## Aim of the task
For the material below, return exactly the lines starting at the line containing "info@fahrrad-boettgen.de (116, 1183)" and ending at the line containing "top (58, 1486)", both ends included, and no others.
□ □ □
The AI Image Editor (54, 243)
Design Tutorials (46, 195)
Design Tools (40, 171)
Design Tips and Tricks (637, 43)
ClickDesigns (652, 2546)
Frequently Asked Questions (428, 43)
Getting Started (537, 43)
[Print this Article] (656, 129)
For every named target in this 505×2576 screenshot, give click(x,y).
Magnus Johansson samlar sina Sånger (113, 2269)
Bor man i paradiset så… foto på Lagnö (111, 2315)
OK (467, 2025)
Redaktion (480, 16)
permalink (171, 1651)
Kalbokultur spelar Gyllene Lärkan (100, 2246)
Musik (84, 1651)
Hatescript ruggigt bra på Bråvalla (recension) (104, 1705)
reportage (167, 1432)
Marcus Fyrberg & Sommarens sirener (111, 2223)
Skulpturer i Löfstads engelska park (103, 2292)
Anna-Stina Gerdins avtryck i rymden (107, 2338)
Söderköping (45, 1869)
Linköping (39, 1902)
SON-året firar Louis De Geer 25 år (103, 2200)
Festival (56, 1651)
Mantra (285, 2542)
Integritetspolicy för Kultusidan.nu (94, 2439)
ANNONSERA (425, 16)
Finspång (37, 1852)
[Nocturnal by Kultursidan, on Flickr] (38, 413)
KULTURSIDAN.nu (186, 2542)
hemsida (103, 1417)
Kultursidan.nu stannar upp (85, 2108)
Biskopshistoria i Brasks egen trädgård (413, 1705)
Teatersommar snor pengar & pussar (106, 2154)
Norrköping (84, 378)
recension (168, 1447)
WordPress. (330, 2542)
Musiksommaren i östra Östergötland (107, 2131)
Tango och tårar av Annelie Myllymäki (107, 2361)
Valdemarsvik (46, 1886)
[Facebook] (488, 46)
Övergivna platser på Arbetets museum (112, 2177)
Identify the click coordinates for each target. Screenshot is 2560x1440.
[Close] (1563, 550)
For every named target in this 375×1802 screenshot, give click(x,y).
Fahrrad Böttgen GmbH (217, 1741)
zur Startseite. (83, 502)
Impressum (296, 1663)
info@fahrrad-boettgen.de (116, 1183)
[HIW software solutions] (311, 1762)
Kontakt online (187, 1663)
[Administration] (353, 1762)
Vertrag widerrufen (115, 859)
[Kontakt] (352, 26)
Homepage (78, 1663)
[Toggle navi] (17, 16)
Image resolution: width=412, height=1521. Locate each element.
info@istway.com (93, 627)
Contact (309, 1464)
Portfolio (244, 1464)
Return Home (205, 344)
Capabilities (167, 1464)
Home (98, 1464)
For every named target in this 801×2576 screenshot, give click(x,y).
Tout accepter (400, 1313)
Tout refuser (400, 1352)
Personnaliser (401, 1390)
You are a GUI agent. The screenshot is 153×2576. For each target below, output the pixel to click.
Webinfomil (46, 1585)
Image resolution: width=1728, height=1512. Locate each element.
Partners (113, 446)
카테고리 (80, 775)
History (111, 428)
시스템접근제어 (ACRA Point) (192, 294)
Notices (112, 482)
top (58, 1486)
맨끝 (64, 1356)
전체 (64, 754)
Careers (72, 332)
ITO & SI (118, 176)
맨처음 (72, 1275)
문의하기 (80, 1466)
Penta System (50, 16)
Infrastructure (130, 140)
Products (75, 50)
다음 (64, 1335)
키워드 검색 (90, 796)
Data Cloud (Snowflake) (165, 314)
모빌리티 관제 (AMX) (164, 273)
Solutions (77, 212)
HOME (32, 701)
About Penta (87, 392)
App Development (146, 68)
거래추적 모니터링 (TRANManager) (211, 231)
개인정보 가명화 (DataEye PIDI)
□ □ □
## Completed task
info@fahrrad-boettgen.de (116, 1183)
[HIW software solutions] (311, 1762)
Kontakt online (187, 1663)
[Administration] (353, 1762)
Vertrag widerrufen (115, 859)
[Kontakt] (352, 26)
Homepage (78, 1663)
[Toggle navi] (17, 16)
Image resolution: width=412, height=1521. Locate each element.
info@istway.com (93, 627)
Contact (309, 1464)
Portfolio (244, 1464)
Return Home (205, 344)
Capabilities (167, 1464)
Home (98, 1464)
For every named target in this 801×2576 screenshot, give click(x,y).
Tout accepter (400, 1313)
Tout refuser (400, 1352)
Personnaliser (401, 1390)
You are a GUI agent. The screenshot is 153×2576. For each target below, output the pixel to click.
Webinfomil (46, 1585)
Image resolution: width=1728, height=1512. Locate each element.
Partners (113, 446)
카테고리 (80, 775)
History (111, 428)
시스템접근제어 (ACRA Point) (192, 294)
Notices (112, 482)
top (58, 1486)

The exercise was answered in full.